═══ BLOCO DE TEXTO ═══

Nas ruas de Belo Horizonte, capital do estado de Minas Gerais, apareceu nos últimos dias um cartaz do PT (Partido dos Trabalhadores) que se existisse há apenas meio ano atrás faria rir de ridículo o mais sisudo dos transeuntes. Impresso com letras brancas e garrafais num fundo vermelho, o cartaz proclama: “Minas agora é do PT”. Depois de uma década de hegemonia política no estado, Aécio Neves e o seu Partido da Social Democracia Brasileira (PSDB) correm o risco de perder não apenas o governo de Minas, mas também a própria eleição no estado para a presidência do Brasil. Vítima de excesso de confiança na devoção dos seus eleitores à sua figura e de erros estratégicos na escolha do candidato para o governo estadual, Aécio está a um passo de ceder o pódio do segundo mais poderoso estado do Brasil a Dilma Rousseff, uma mineira de origem que fez um trabalho de formiguinha no bastião do PSDB até conseguir aparecer à frente do seu adversário nas sondagens para a presidência.

═══ ITENS ═══

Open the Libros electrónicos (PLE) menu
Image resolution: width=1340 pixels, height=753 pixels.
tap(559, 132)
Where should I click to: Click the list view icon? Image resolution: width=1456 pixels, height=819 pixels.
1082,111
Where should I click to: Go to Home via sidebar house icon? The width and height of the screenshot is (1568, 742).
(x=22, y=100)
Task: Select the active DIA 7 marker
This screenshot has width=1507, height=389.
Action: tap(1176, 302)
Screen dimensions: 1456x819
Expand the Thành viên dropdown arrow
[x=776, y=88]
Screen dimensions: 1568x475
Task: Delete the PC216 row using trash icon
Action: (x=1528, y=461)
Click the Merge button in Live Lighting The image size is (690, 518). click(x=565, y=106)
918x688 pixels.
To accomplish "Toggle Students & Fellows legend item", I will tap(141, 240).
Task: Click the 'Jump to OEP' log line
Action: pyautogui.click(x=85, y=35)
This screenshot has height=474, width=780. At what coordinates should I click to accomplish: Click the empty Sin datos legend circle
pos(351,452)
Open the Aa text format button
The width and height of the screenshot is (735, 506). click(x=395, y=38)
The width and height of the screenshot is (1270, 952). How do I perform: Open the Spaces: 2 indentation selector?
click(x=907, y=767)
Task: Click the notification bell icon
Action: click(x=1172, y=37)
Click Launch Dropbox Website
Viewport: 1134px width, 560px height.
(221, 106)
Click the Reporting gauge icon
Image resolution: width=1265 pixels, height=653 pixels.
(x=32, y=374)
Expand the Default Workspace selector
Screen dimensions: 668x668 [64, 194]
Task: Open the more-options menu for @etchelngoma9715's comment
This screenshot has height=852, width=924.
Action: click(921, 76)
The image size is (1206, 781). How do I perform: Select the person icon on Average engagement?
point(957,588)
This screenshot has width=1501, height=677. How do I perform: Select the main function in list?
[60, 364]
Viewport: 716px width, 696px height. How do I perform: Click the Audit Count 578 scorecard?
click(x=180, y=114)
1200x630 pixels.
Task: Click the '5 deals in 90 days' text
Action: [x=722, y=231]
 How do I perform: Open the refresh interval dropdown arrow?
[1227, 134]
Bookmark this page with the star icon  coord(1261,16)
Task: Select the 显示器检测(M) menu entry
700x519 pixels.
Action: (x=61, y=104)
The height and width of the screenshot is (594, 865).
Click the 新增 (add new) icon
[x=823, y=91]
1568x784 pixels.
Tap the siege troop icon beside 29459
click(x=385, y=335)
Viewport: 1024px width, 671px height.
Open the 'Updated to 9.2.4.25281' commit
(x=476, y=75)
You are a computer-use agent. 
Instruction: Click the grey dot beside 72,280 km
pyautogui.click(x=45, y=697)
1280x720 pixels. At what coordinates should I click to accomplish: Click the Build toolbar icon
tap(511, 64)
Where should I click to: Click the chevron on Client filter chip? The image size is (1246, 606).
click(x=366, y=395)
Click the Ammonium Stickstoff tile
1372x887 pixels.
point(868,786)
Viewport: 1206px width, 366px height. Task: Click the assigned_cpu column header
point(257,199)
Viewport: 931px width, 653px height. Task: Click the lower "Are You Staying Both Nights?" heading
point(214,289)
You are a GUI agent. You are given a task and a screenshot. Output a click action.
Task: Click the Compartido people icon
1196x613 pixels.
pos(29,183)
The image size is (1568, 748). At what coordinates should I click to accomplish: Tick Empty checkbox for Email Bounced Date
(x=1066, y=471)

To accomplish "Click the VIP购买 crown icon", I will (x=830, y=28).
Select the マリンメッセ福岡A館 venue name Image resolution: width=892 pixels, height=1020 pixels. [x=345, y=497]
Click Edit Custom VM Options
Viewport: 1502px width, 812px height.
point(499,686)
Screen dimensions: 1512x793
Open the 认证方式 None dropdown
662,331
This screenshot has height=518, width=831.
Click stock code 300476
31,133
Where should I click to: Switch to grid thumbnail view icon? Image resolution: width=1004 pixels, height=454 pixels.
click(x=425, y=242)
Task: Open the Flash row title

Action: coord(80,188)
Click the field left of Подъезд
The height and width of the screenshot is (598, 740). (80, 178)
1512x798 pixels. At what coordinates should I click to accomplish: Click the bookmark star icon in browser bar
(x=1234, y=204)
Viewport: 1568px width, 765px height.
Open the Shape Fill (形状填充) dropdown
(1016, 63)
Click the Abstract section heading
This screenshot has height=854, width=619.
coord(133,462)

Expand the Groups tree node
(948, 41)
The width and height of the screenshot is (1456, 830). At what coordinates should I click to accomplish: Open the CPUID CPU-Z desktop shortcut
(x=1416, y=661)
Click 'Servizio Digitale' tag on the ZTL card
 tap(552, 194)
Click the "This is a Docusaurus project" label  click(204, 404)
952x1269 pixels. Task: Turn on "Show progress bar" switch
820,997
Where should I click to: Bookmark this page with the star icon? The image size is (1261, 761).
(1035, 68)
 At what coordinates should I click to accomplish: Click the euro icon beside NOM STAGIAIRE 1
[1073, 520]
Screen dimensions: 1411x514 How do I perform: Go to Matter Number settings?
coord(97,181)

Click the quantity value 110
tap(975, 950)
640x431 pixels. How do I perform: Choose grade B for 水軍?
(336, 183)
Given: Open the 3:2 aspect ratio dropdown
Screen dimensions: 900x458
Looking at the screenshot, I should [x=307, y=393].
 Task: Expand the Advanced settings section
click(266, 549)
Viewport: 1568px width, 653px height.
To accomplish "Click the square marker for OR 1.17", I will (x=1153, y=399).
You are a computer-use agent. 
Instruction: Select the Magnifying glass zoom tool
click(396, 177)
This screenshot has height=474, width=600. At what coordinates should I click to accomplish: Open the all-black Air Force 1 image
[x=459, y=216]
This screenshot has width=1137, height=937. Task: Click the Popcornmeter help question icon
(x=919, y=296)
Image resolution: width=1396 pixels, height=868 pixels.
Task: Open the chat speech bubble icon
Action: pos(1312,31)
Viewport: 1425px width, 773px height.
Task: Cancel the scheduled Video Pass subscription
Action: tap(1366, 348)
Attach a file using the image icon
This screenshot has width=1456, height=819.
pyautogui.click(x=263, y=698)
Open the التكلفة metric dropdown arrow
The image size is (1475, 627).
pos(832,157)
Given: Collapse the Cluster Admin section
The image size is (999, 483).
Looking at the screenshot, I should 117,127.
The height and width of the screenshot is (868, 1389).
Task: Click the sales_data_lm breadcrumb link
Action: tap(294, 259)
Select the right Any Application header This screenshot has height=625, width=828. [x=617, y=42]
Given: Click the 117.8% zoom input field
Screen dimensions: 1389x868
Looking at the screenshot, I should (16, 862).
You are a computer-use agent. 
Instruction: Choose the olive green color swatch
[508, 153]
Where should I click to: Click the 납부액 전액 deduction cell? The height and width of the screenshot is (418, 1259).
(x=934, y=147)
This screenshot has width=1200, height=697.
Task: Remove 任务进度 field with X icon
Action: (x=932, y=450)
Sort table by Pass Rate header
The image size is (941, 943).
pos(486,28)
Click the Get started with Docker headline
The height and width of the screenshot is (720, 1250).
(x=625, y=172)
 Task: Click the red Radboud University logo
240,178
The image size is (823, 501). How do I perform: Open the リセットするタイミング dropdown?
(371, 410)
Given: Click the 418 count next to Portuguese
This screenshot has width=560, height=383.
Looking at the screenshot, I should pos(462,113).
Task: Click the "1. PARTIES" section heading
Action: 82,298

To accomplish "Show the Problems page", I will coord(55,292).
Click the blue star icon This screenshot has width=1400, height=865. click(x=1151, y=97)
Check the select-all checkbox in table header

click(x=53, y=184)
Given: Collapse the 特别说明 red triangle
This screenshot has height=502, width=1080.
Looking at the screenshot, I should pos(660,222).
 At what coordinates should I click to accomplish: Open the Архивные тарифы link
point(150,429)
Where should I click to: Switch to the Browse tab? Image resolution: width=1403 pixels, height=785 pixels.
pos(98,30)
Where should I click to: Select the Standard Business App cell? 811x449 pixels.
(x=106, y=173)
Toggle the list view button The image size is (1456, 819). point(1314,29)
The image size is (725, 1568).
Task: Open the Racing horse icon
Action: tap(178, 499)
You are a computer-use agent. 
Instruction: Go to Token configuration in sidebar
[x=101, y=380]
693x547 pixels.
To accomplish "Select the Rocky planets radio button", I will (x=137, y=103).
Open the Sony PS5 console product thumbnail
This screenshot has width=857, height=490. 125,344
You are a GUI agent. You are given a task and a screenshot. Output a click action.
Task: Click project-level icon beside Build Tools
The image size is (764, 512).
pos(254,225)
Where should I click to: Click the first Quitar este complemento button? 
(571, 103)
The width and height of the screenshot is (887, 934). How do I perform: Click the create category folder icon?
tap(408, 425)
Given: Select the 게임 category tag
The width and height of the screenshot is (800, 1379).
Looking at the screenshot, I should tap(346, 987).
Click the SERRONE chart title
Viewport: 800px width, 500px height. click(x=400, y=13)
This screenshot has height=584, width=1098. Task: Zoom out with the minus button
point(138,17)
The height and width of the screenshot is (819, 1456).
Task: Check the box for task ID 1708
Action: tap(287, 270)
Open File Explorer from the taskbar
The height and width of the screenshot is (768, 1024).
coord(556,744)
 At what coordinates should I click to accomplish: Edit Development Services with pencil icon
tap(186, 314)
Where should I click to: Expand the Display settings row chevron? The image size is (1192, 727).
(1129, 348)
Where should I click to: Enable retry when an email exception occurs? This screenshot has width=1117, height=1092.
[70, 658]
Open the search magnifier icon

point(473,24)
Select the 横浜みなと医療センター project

═══

TRABALHO A FAZER:
a. Responda a estas perguntas sobre o texto da eleição em Minas Gerais:
(i) Que frase está escrita no cartaz do PT?
(ii) Quais são as cores das letras e do fundo do cartaz?
(iii) Por quanto tempo durou a hegemonia política de Aécio Neves e do PSDB no estado?
b. Retome o texto sobre a eleição em Minas Gerais e continue a escrevê-lo a partir do ponto em que termina.

RESPOSTAS DOS EXERCÍCIOS:
a.
(i) "Minas agora é do PT".
(ii) Letras brancas num fundo vermelho.
(iii) Uma década.

b.
Ganhar em casa tornou-se para Dilma e para Aécio não apenas uma questão simbólica, mas uma necessidade para poder aspirar a uma vitória nas eleições. Minas Gerais, com uma população de 19.5 milhões de habitantes e um território 6.3 vezes maior que o de Portugal, representa 9,3% da riqueza do país (PIB) e 10,6% dos eleitores. São Paulo vale o triplo dos votos (32%), mas o domínio dos dois principais colégios eleitorais do país é uma base sólida para qualquer candidato com pretensões. Dilma Rousseff percebeu desde o princípio a importância de Minas para a sua estratégia e, nota Paulo Victor Melo, investigador em ciência política na Universidade Federal de Minas Gerais (UFMG), em Belo Horizonte, “durante a campanha toda veio cá uma vez por semana”. Aécio, pelo contrário, “achava que a sua vitória aqui estava garantida e sentou-se em cima de São Paulo”. Foi um erro.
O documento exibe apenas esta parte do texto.